I believe in changing lives, and I'm willing to do whatever it takes to ensure that we start talking about ecological justice. We have the wisdom and we have the strength, so I know we can do it.

Biologist turned lobbyist Kaisha Atakhanova took her research from the laboratory to the streets to the national parliament. Her goal: To protect Kazakhstan's land and people from nuclear waste. "I began to realize that my scientific work was meaningless if it didn't help people," she said. "So I decided to work with them, to help them defend their ecological rights."

From 1949 to 1989, the Soviet Union used Kazakhstan as a nuclear testing ground, detonating the equivalent of 20,000 Hiroshima bombs. As a biology student, Atakhanova examined the genetic effects of forty years of radiation exposure. She found genetic mutations and an irradiated food supply. Today, cancer rates in central Kazakhstan are five times higher than the rest of the country.

In 2001, the Kazakh Government announced their plan to import foreign nuclear waste. Committed to keeping her country clean, Atakhanova orchestrated a relentless campaign too stop adding more waste to Kazakhstan's nuclear burden.

The government and atomic energy industry were forced to stop and listen to concerns of regular citizens. In late 2003, the national parliament dropped their plan.
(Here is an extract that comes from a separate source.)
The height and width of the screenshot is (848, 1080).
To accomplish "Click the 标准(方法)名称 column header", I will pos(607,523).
Her victory has encouraged the growth of a grassroots environmental movement in Kazakhstan.

Libia Grueso -- Colombia

We, as a black community, share a history and a common vision grounded in the idea that nature is our principal ally. We want the liberty to construct a different kind of life based on nature, so the world can see. That is our dream.
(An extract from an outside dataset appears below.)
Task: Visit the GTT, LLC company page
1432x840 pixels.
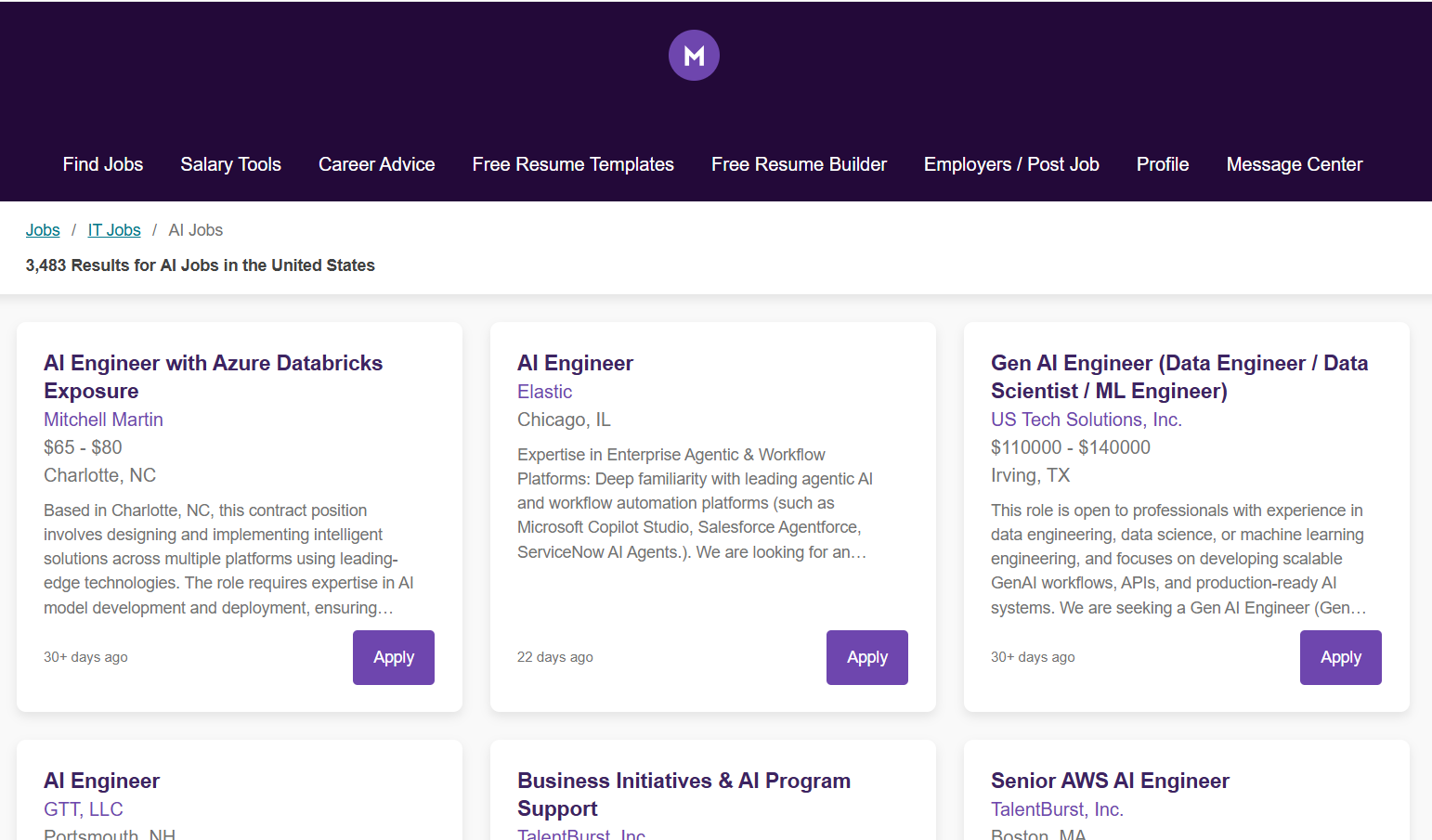Action: pyautogui.click(x=83, y=808)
Libia Grueso stands apart as one of the most inspiring leaders of Latin America's "Black Environmentalism" movement. Against a deadly backdrop of corporate exploitation and civil war in the Pacific Coast of Colombia, she has made it her life's work to advocate for the rights of Afro-Colombians and to protect the land they reside in.

Afro-Colombians make up 94 percent of the population in this community. They are descendants of black slaves emancipated without reparations in the mid-1800s; a people whose way of life is intrinsically connected to the biodiversity of the rainforest. The Pacific Coast of Colombia is counted one of the five richest biological areas in the world. But in recent years, the region has been devastated by logging, gold mining, industrial agriculture and a civil war that has displaced two million Afro-Colombians to date.

Libia Grueso brings hope to the people as an influential activist and leader for the Afro-Colombian civil rights movement. Cofounder of the Process of Black Communities (PCN), an organization dedicated to advocating for Afro-Colombians, she and the organization were instrumental in getting "Law 70" passed. The law granted Afro-Colombians legal recognition and territorial rights on the lands they have lived on for hundreds of years. Grueso continues working on developing new strategies for sustainable development that preserves the territory and the Afro-Colombian way of life.

Her words sum up the stories of all four of the women profiled here: "Conservation is not an act of heroes and heroines; it is an act of everyday responsibility. Conservation is a result of each of us becoming conscious of our own responsibility and solidarity with life."